Petitioner seeks habeas relief on the basis that the trial court's failure to instruct the jury as to justification and/or the lesser-included offense of CNH violated his federal constitutional right to due process. However, petitioner never raised this federal due process claim, or any due process claim for that matter, before the state courts. To be sure, petitioner did assert, on direct appeal in state court, that he was denied effective assistance of counsel based on the trial counsel's failure to request justification and CNH charges. However, "[a]n ineffective assistance claim is separate and distinct from the substantive claim incorporated in the ineffective assistance claim, such that exhaustion of the ineffective assistance claim is not exhaustion of the underlying substantive claim." Bond v. Walker, 68 F.Supp.2d 287, 296 (S.D.N.Y. 1999); aff'd 242 F.3d 364 (2d Cir. 2000). Thus, courts in this Circuit have consistently recognized that an ineffective assistance of counsel claim is an insufficient vehicle for exhausting the underlying allegations where, like here, those allegations are asserted for the first time as separate claims in a habeas petition. Chapman v. Bradt, 07 Civ. 6583, 2015 U.S. Dist. LEXIS 32760, at *28-29 (W.D.N.Y. Mar. 17, 2015). See e.g., Hall v. Phillips, 04-CV-1514, 2006 U.S. Dist. LEXIS 101821 (E.D.N.Y. Dec. 15, 2006) (claims in habeas petitioner regarding improper jury charges were unexhausted where such challenges to the jury charges were raised on the state level but only in the context of an ineffective assistance of counsel claim); Turner v. Artuz, 262 F.3d 118, 123 (2d Cir. 2001) (where petitioner challenged effectiveness of appellate counsel in an error coram nobis motion, petitioner exhausted only his ineffectiveness claim, and not the claims underlying the ineffectiveness claim); McCray v. Capra, 15 Civ. 1129, 2017 U.S. Dist. LEXIS 140972, at 22-23 (N.D.N.Y. Aug. 31, 2017) (“Courts have thus declined to find a claim to be exhausted when it has been presented to the state courts only in the context of an ineffective assistance claim.”). Thus, petitioner's due process claim is unexhausted.

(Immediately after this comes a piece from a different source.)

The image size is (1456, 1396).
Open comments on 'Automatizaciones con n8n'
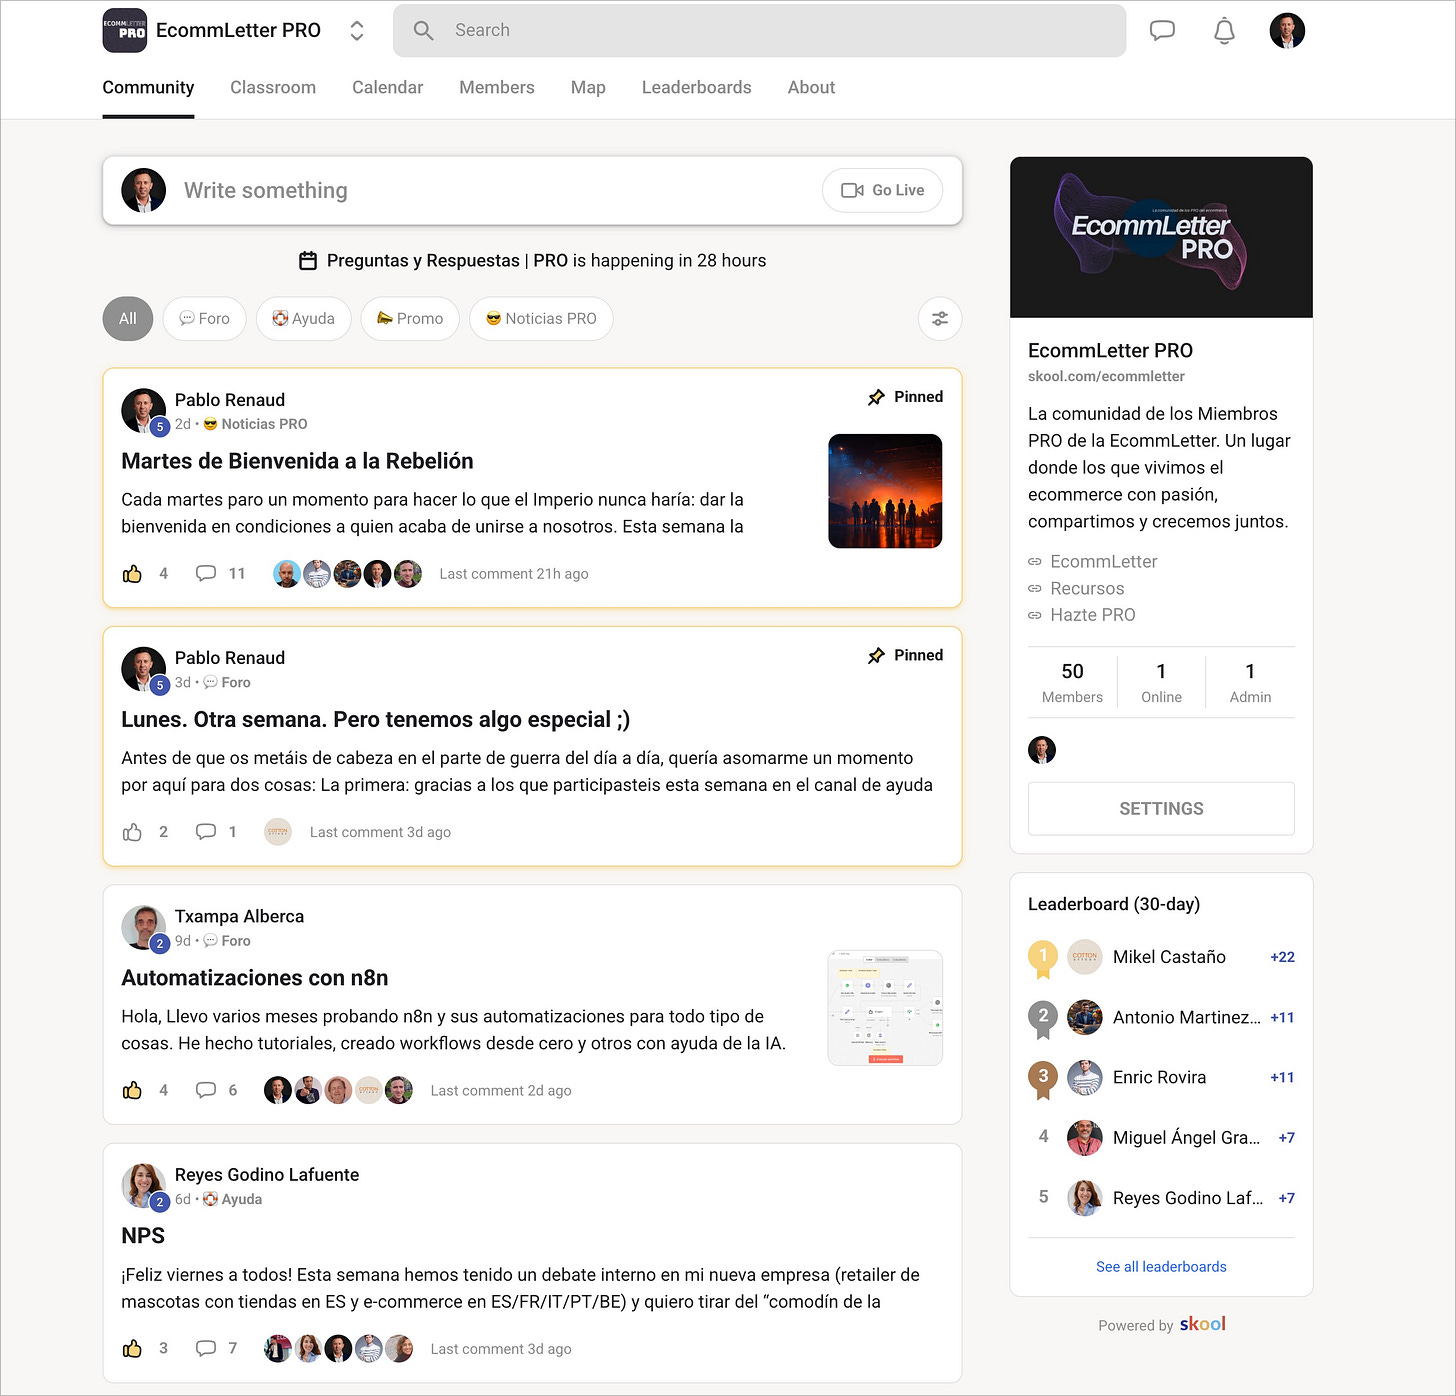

When a habeas petition presents unexhausted claims, the reviewing federal court must determine whether the petitioner would be able to return to state court to exhaust those claims. See Jackson, 763 F.3d at 133. If the state prisoner fails to exhaust his state remedies in a manner in which, were he to return to the state courts with his unexhausted claim, those courts would find the claim barred by the application of a state procedural rule, the federal court reviewing the habeas petition must deem the claim procedurally defaulted. See Aparicio, 269 F.3d at 90. That is the case here. Petitioner has already used the one direct appeal to which he was entitled. See Cunningham v. Conway, 717 F.Supp.2d 339, 365 (W.D.N.Y. 2010). Collateral review of petitioner's claim in state court is also barred because "sufficient facts appear on the record of the proceedings underlying the judgment" to have permitted petitioner to raise his due process claims, which are premised on the allegedly faulty jury charges, on direct appeal. Id.; see also N.Y. Crim. Proc. Law § 440.10(2)(c) (mandating denial if sufficient facts appeared on the record to have permitted direct review but defendant unjustifiably failed to raise claim on direct appeal).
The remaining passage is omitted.